It is a generic metadata driven framework that enables organisations to build out the data takeon pipelines quickly and at scale.
- Data Architects
- Cloud data platform developers
- Data Engineers
This Repository contains the baseline code for Azure Synapse Analytics that is needed to deploy the Synapse Metadata Engine to a Synapse Analytics Workspace and a Synapse Analytics Dedicated SQL Pool.
A Github or Azure DevOPS account, An active Azure subscription with sufficient access to create:
- Azure Key Vault
- Azure Storage Account
- Azure Synapse Analytics Workspace
- Azure Synapse Analytics Dedicated Pool
- Azure Synapse Analytics Spark Pool
(Otional) Visual Studio 2019 Comunity Edition or Later
Before you begin Clone this Repository into a brand new Github or Azure DevOPS repository, once this is done create the Azure Key Vault and the Azure Synapse Analytics Workspace.

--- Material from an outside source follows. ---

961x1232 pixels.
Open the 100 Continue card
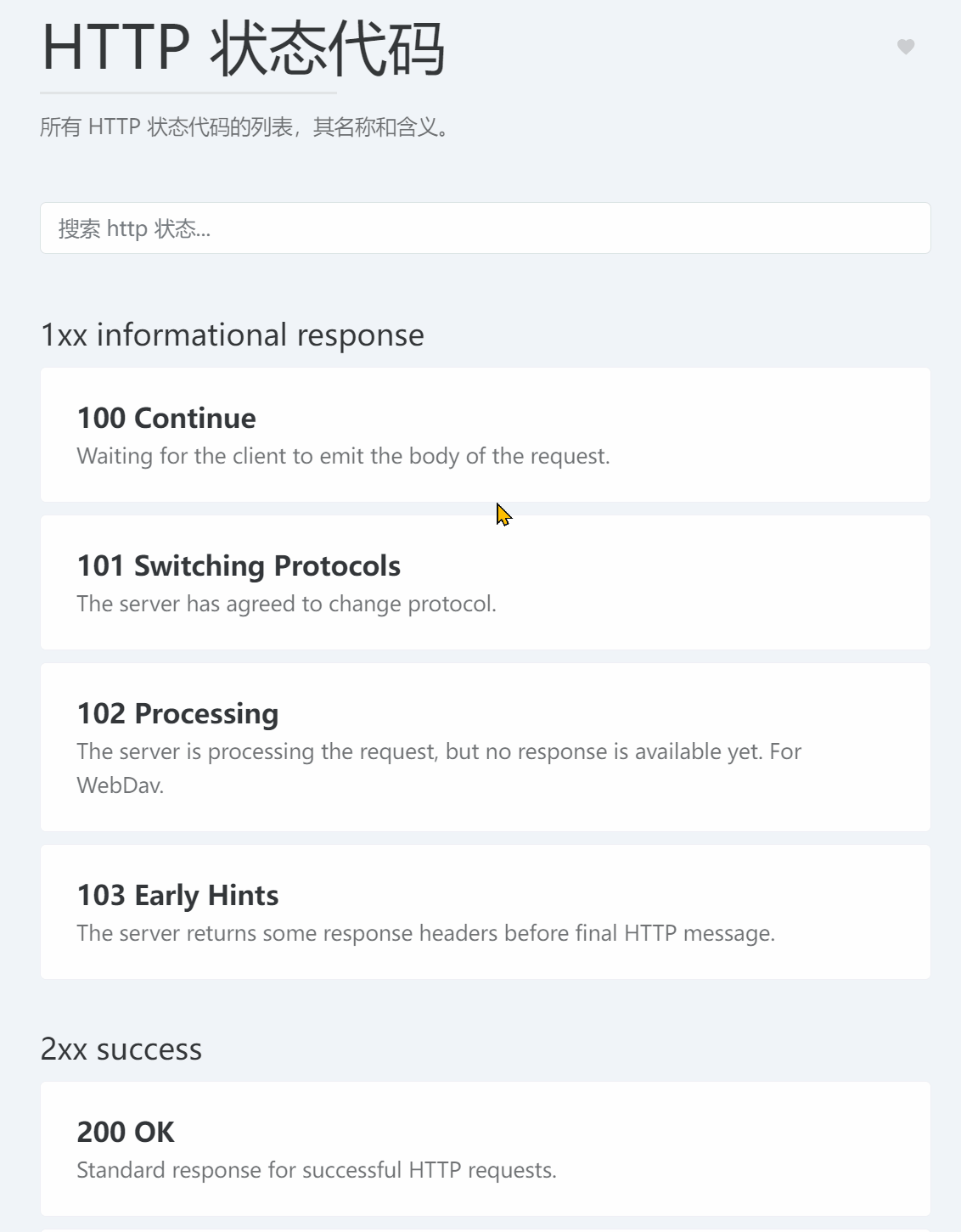pyautogui.click(x=486, y=435)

When this is done please make sure that the Synapse Analytics Managed Identity has Get access to Secrets ,keys and certificates then open the synapse workspace and create the 1st liked service to the Azure Key Vault and name it "AzureKeyVault1" once this is saved and published in the workspace go ahead and connect the workspace to the Git repository, NB! make sure that you set the root path to "/SynapseWorkspace/".
Before you continue the next section create the SQL Pool in the workspace and name it apropriately by following the following documentation: https://docs.microsoft.com/en-us/azure/synapse-analytics/quickstart-create-sql-pool-studio# and also a Spark Pool following this documentation: https://docs.microsoft.com/en-us/azure/synapse-analytics/quickstart-create-apache-spark-pool-studio
In The Synapse Workspace open the Develop blade then expand the Run Me 1st folder and execure the scripts in their numerical order, this will create all baseline scema, tables, functions and stored procedures used by the Metadata engine.

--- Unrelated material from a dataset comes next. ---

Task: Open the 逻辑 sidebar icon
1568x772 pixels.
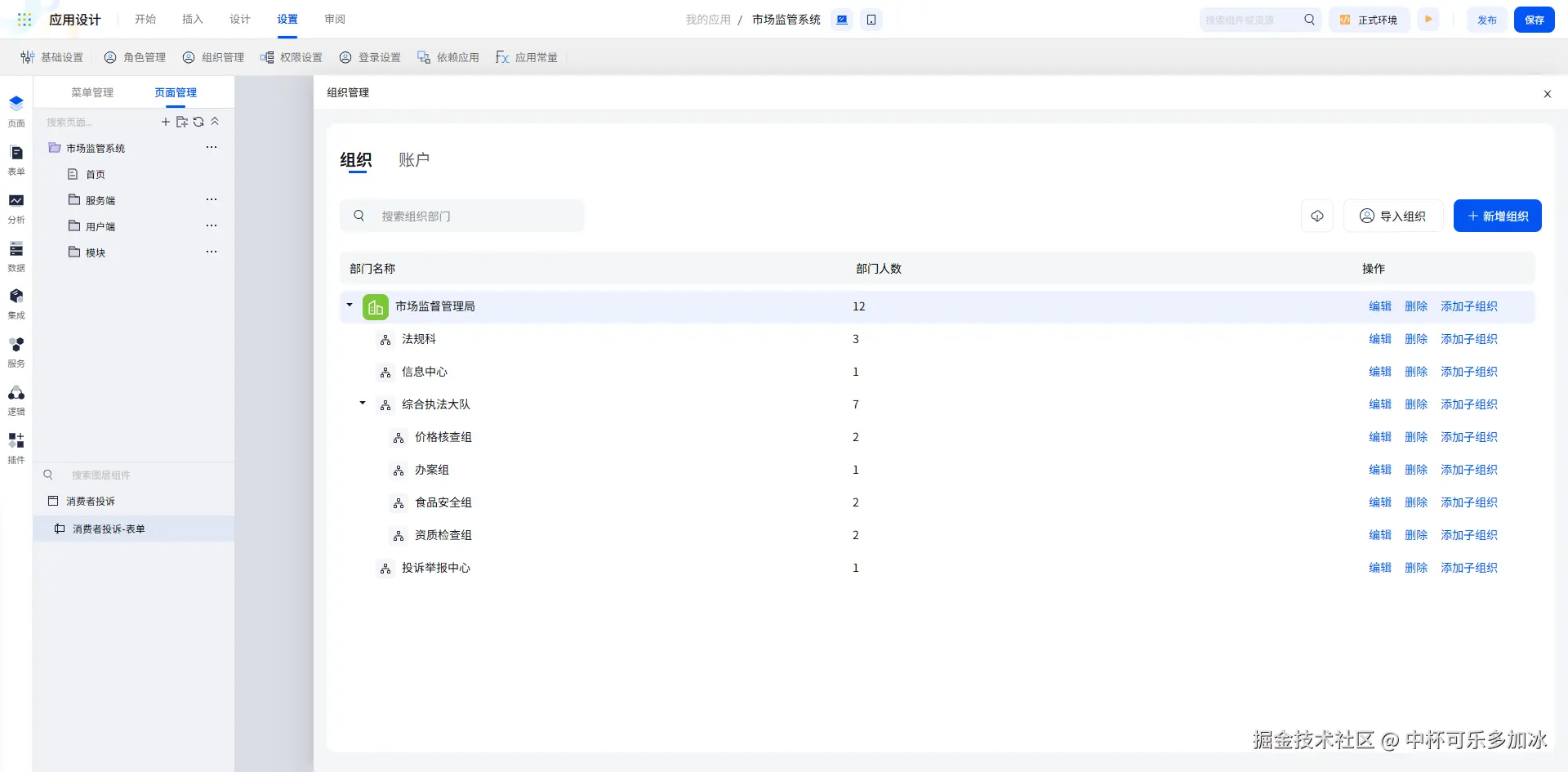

Using Vusual Studio open the "ME2.0.sln" in the SynapseSQLFolder of this repository.
Deploy the Database project to your Synapse Dedicated Pool by following the following documentation: https://docs.microsoft.com/en-us/aspnet/web-forms/overview/deployment/web-deployment-in-the-enterprise/deploying-database-projects
Before we configure any of the globals we need to ensure that the baseline Storage container filesystems exist on the ADLS storage account used for ingesting metadata etc.
By default the system is developed to use two primary file system containers.
1: "raw" this is hardcoded in the priming scripts, but this can be changed after by altering the ME_Config.Dataset table and setting the [TargetLake] attribute. 2: "metadata" this container is also hardcoded in the integration pipe lines, and in order to change this there is a mix of things to do that will not be covered by this Read Me.
Create the two filesystems named above using Azure Storage Explorer or any other supported way, here is the manual for Azure Storage Explorer: https://docs.microsoft.com/en-us/azure/storage/blobs/data-lake-storage-explorer
Now that the baseline components are in place you need to make sure that the Linked services are configured correctly so that you can publish the workspace components, this must be done in the following steps:
a) Open the Synapse Studio,
b) Click the Manage Blade,
c) In the "Linked services" Edit the "Metadataengine" and "MetadataLake" linked service
a) Open the Data Blade.
b) Click the "Linked" tabb,
c) Expand "Integration datasets"
d) You must open and edit all datasets(just update the description) so that they will become part of the deployment,
Make sure that you update the liked services properties on the "me_config_dw", "Metadataentstg" and "MetadataStg"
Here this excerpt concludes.